PROBLEM TO SOLVE: Copy each of the lines below word for word, omitting the pictures.

DATA RECORDS:
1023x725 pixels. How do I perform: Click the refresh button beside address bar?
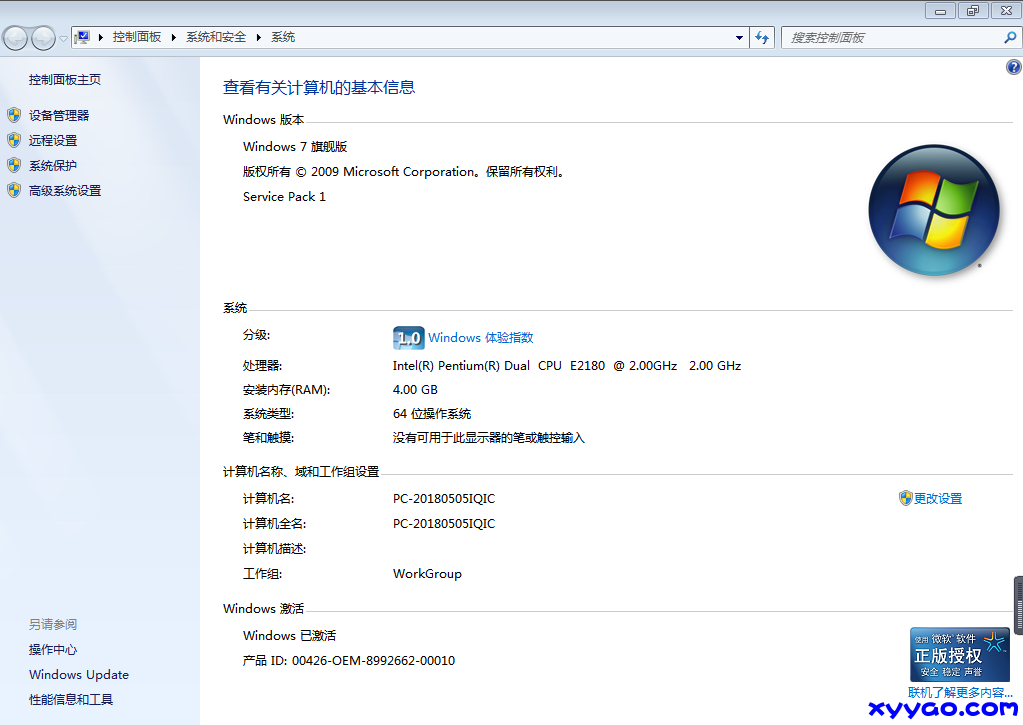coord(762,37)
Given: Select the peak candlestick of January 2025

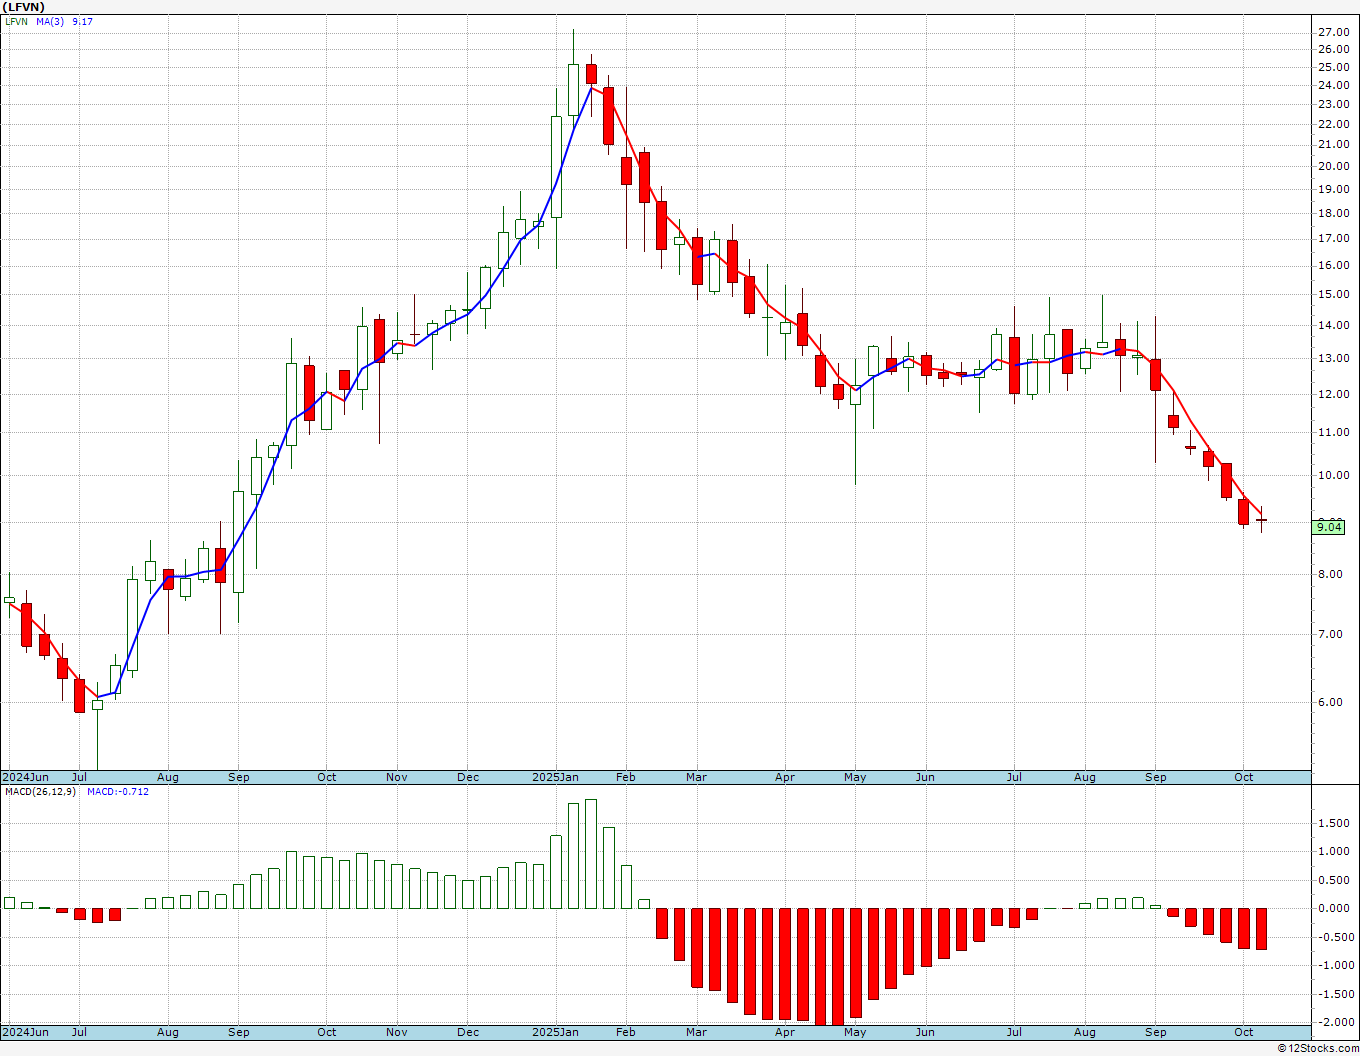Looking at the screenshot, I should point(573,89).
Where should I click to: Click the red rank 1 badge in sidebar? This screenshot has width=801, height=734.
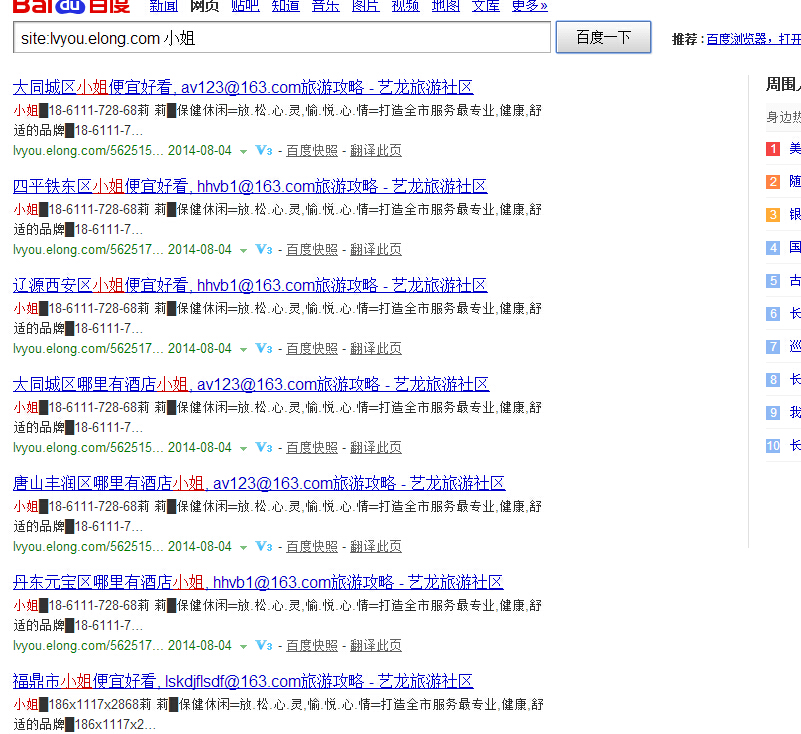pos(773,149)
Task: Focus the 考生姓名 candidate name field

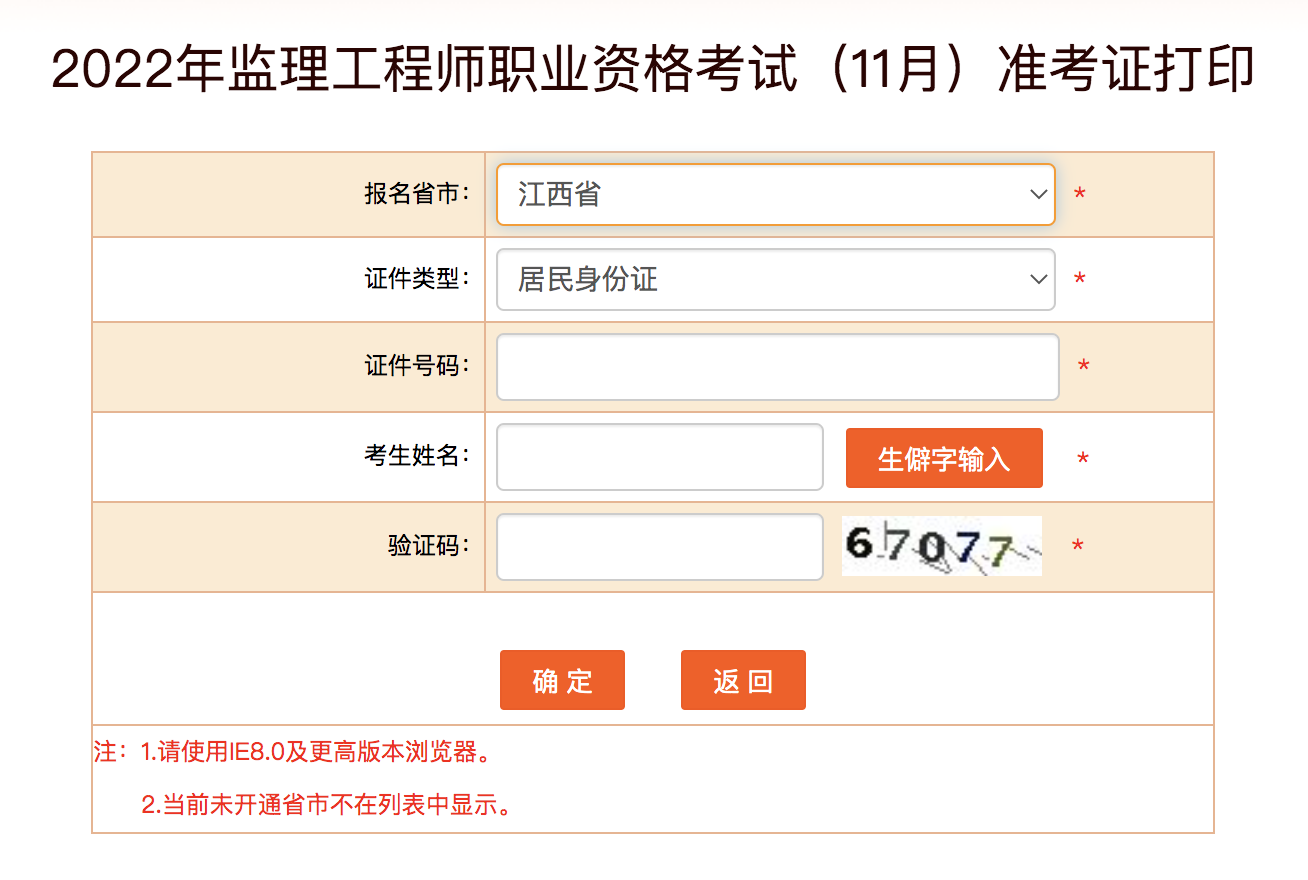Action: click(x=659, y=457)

WRITTEN SOLUTION:
1023x725 pixels. How do I perform: Click the refresh button beside address bar?
coord(762,37)
Given: Select the peak candlestick of January 2025

Looking at the screenshot, I should point(573,89).
Where should I click to: Click the red rank 1 badge in sidebar? This screenshot has width=801, height=734.
pos(773,149)
Task: Focus the 考生姓名 candidate name field

Action: click(x=659, y=457)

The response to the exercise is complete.